You've got to hand it to Adrien Brody, perhaps the gamest actor working in films today.

An Oscar-winner, he's willing to go wherever he thinks the interesting work is, whether it's a popcorn movie like Predator or the string of low-budget indy films he's made in the past few years, including his latest: Wrecked.

Like last year's Buried, Wrecked (directed by first-timer Michael Greenspan) is about a guy who comes to and finds himself trapped. Now what?

In this case, the man (Brody, playing a character who is never named) wakes up in a smashed-up car at the bottom of a gorge. The car - which also contains a dead man - apparently has flown off a mountain road and come to rest in its current spot. Battered, bloody and confused, Brody can't remember how he wound up there. He also finds that he's trapped, his leg pinned under a stoved-in dashboard and the car door next to him too crushed to open.

Using whatever is at hand - in this case, the gear shift arm (and, eventually, a revolver he finds under the seat) - he tries to pry himself loose. When it rains, he uses the ashtray to catch water to drink. But he's hungry, with no food in sight. He's got to get free or starve to death (or fall victim to the puma he sees roaming the hillside).

The problem laid out by writer Christopher Dodd for Greenspan and Brody eventually changes, when Brody finally does free himself from the car. But he's got a compound fracture of one leg, which he lashes to a make-shift splint, using his own belt and the car's seatbelt (despite having no knife or other blade with which to slice it loose). When he pries open the car's trunk, he discovers a big bag of cash, which triggers vague memories: Was he, in fact, part of a bank robbery?
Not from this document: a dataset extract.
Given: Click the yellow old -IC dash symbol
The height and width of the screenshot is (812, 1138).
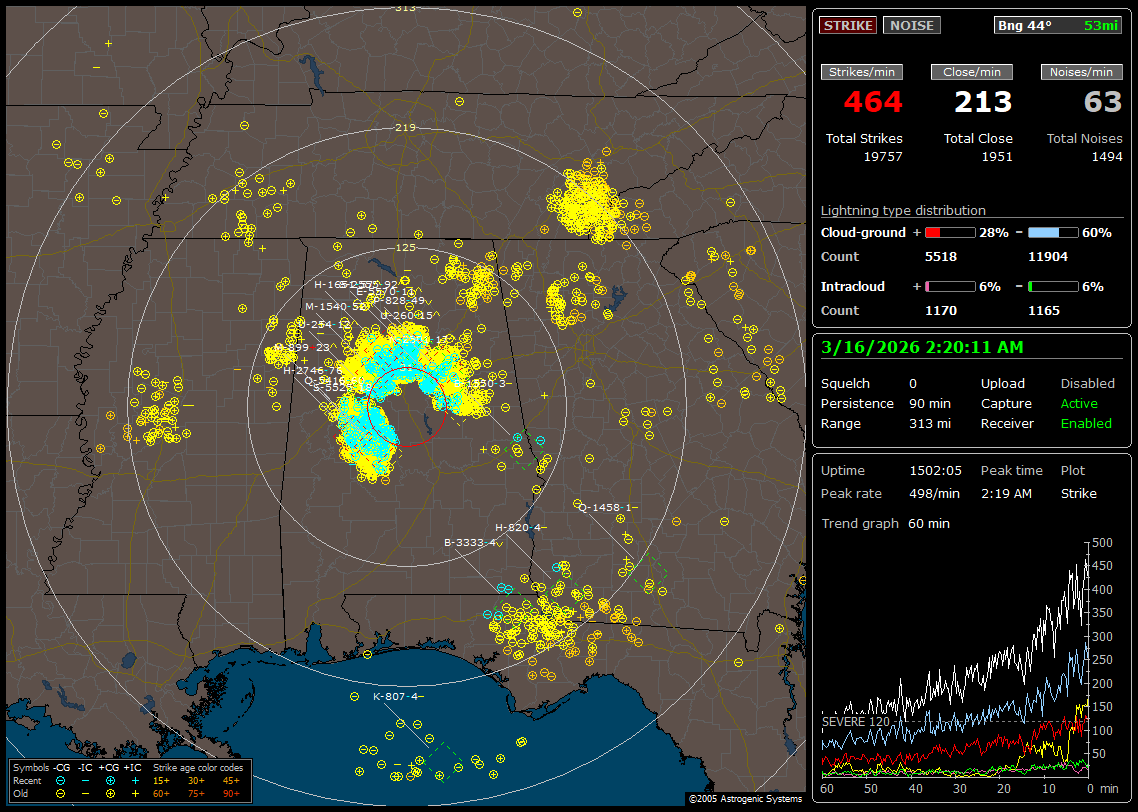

Still, his big concern is getting himself rescued. But he can't seem to find a tree branch big enough to use as a crutch, so he's forced to crawl - or, more accurately, pull himself along with his arms - to try to reach the top of the embankment. When that proves fruitless, he goes the other way, downhill to a river.

But Wrecked eventually crumbles under its own weight when Greenspan toys with our notions of reality. Gradually, it becomes evident that at least some of what we're seeing is happening in Brody's imagination. Such as the hunter who comes looking for the money and takes a potshot at Brody - or the German shepherd who appears and acts as a companion as Brody tries to find his way to civilization.

After a while, the drama drains from the film, though Brody never flags in his energetic attempt to make us feel the pain and frustration his character is going through. Whether he's trying to climb a hill or being swept away in river rapids, Brody is fully committed to the ordeal this character is undergoing.

Wrecked ultimately crashes from lack of story. Brody's tenacity in his Sisyphus-like mission isn't enough to save it.